I want to celebrate you, moms of boys. I want to encourage you. I want to support you. I want your boys to know that they can do whatever it is that they want to do whether it is sports or art or playing dolls. I want us to sit together and share stories of raising children. I want us to be able to nod in agreement, even if you have a boy and I have a girl.

I go back to those statistics, the ones that haunt me. And they won’t change, not unless we work together.

How about instead of spending time reinforcing these ideas of what boys and girls do, we spend that time teaching them to see the inherent value in all people. How about we allow room for emotion. How about we speak up when we hear someone perpetuating stereotypes.

How about we raise….people.


  1. good word here Brenna from one mom of three girls to another. I think it erks me in a different way than what you wrote. but I am thankful to read what your words as it encourages me to look past my annoyances and see the deeper "ugh" that you so eloquently wrote. I want my girls to be all the things you want your girls to become.

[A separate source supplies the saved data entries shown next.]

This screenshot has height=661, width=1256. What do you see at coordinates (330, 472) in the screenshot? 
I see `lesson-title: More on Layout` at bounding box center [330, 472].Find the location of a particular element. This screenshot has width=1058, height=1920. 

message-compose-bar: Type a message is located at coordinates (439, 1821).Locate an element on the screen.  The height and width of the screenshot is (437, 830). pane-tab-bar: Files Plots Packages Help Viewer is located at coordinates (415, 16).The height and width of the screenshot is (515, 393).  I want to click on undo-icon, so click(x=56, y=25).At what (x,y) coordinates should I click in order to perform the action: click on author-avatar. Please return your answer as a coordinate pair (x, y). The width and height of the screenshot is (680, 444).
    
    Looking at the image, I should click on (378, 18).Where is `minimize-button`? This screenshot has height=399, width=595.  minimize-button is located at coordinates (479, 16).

    I also value Ben's role in their lives. I think there are certain traits which are inherently female and male, in how God designed us. I remember Ben saying, "How can I teach my girls what it's like to be me as a male in a very female dominated house?" I think he had a point. I am glad to partner with him as he brings his strengths to the table as I bring mine. I hope some of this made sense--it's late and I need to go to bed! Love your mind and your heart and you!

  2. Seriously, this has always bothered me. I think, and this is just me, that there is a superior tone to "I'm raising boys," as if the job is somehow more important. Again, totally projecting there, but let's face it. When we delineate gender and assign Legos to boys and princesses to girls we're negating the individuality of our children and failing as women whose job it is to take the gender gap and crush it. I can't stand it when I see BOYS party ideas and whatnot on Pinterest. You go, fierce mama.

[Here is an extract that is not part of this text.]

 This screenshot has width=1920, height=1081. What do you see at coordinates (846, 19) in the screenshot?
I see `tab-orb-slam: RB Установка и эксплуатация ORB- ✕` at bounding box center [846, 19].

  3. oh, i appreciate this, lady. my friend and i were just talking about how early kids get this unnecessarily gendered messages, and i think you're right to push back.

    i have a son and a daughter, and they're different, because they're different people, of course, but because of gender and sex, too. but it's SO easy (and dangerous), to move from "boys can be so physical, X, Y, Z!" into the prescriptive, limiting, and hurtful language dictating who/what kids "should" and "shouldn't" be or do.

    of course, there's a theological layer to this, too. many who use that hashtag do believe in prescriptive and limiting gender roles, but we who don't absolutely need to push back against this tide.

  4. Oh, I love this so much. I am a "mom of boys" who are actually not boys so much anymore, and the hashtag annoys ME. My boys didn't fit all of those "stereotypes" and I would NOT want them to. I want people to understand that it's more about being a mom of children, or YOUR children, and that each one is a wild unique amazing creatures, regardless of their gender. And no hashtag can box our children in. And I'll stop before I keep ranting in your comment section. ;) Thank you for this post!

  5. good word, love. such a good word. we are raising people, people who are going to hit enough boxes as they grow up. people who are going to find out that the world is a place where other people like to build fences in random places. our homes should not have boxes. my girl loves mud and dogs and Legos and babydolls and kitty cats and toy tractors.

    mothers of people. oh, I love this.

  6. Hashtag I love you. Hashtag when I was a kid, I played with dinosaurs and action figures. Hashtag all my nephew wanted for Christmas this year was a princess stable. Hashtag slay those dragons, friend.

    I'm not a parent, but I appreciate you writing this for all the awesome little people growing up out there. Roar.